Can a single, early quantitative human chorionic gonadotropin measurement in an in vitro fertilization-gamete intrafallopian transfer program predict pregnancy outcome?

Heiner JS, Kerin JF, Schmidt LL, Wu TC

University of California-Los Angeles (UCLA), School of Medicine.

STUDY OBJECTIVE: To assess the predictive value of a single serum human chorionic gonadotropin (hCG) measurement obtained on day 14, 15, or 16 after transfer in in vitro fertilization or gamete intrafallopian transfer pregnancies.

DESIGN: Retrospective.

SETTING: Assisted reproductive technology (ART) programs.

PATIENTS: One hundred thirty-four consecutive pregnancies from two ART programs were reviewed.

RESULTS: The incidence of livebirth was only 6% when day 14 to 16 hCG values were less than 100 mIU/mL, but increased to 82% with levels greater than 100 mIU/mL (P less than 0.001). The incidence of livebirth and multiple birth correlated with rising hCG levels. Only 1% (1/71) of pregnancies with serum hCG values greater than 100 mIU/mL was ectopic, and this case was a bilateral (double) ectopic.

CONCLUSIONS: A single serum hCG measurement obtained 14 to 16 days after embryo or gamete transfer not only is diagnostic but also has good predictive value for pregnancy outcome.

 

J Assist Reprod Genet 1995 Jan;12(1):13-4

Predictive value of hCG level 14 days after embryo transfer.

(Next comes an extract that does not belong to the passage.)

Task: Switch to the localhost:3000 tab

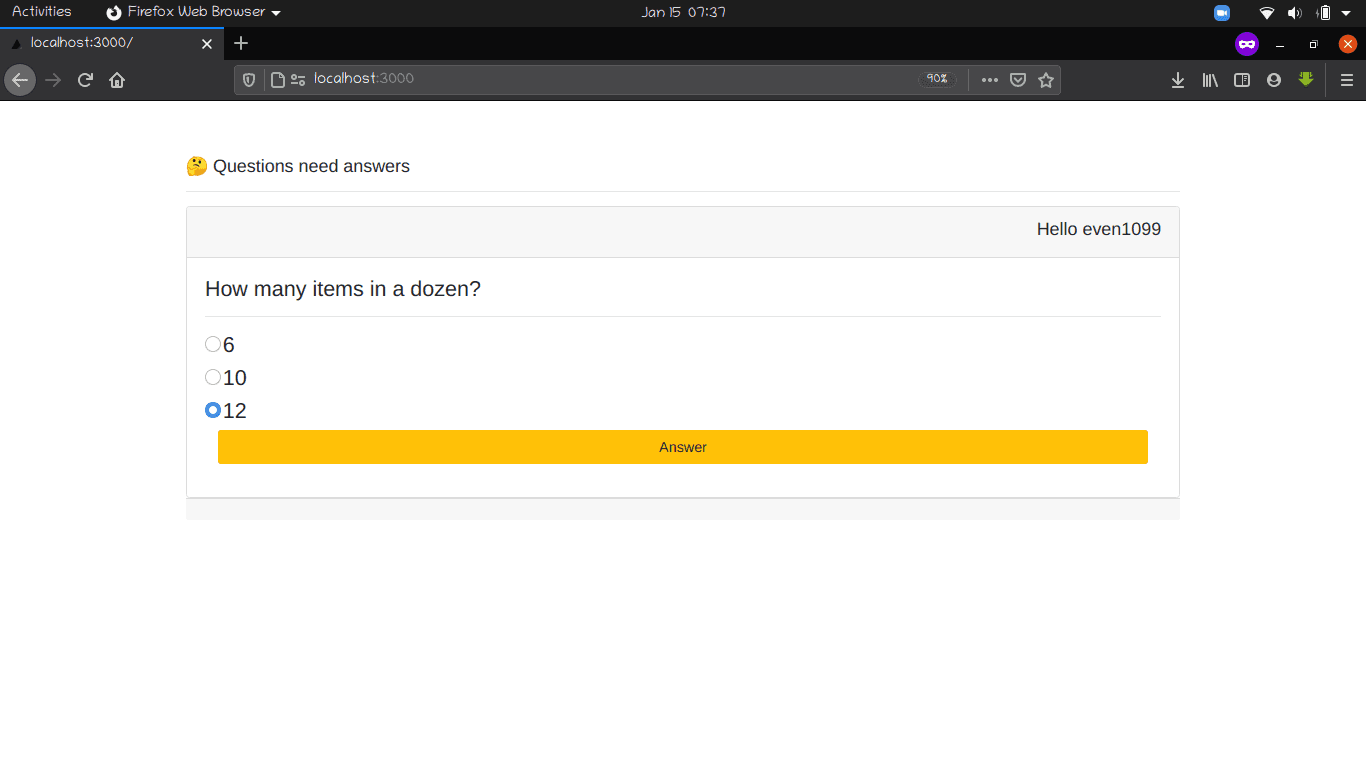Action: pos(100,43)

Guth B, Hudelson J, Higbie J, Solomon B, Polley S, Thomas S, Gentry WL

Advanced Fertility Institute, Methodist Hospital of Indiana, Inc., Indianapolis 46202, USA.

OBJECTIVE: It has been reported that the quantitative serum hCG level 14 days after embryo transfer (ET) correlated with pregnancy outcome as well as a likelihood of a multiple gestation pregnancy. This prospective study was designed to assess the predictive value of a 14-day post-ET hCG level with pregnancy outcome and multiple gestation pregnancies.

 METHODS: Patients undergoing in vitro fertilization (IVF) and ET were monitored by serum quantitative hCG levels 14 days after ET. If positive, serial values of hCG were obtained and transvaginal ultrasound was performed 3 weeks after ET and weekly until fetal cardiac activity was seen. Ongoing pregnancies were defined as greater than 20 weeks.

RESULTS: One hundred eleven patients had positive serum quantitative hCG levels 14 days post-ET; 89/111, or 80.2%, had ongoing pregnancies. The spontaneous miscarriage rate was, therefore, 19.8% (22/111). If the level was less than 300, the ongoing multiple pregnancy rate was 9% (5/57). If the level was between 300 and 600, the ongoing [multiple] pregnancy rate was 40% (10/25). If the hCG level was greater than 600, the multiple pregnancy rate was 100% (7/7).

CONCLUSIONS: These data support the hypothesis that hCG levels greater than 200 mIU/ml on 14 days post-ET are more likely to have ongoing pregnancies; hCG levels greater than 600 have a high likelihood of a multiple gestation pregnancy.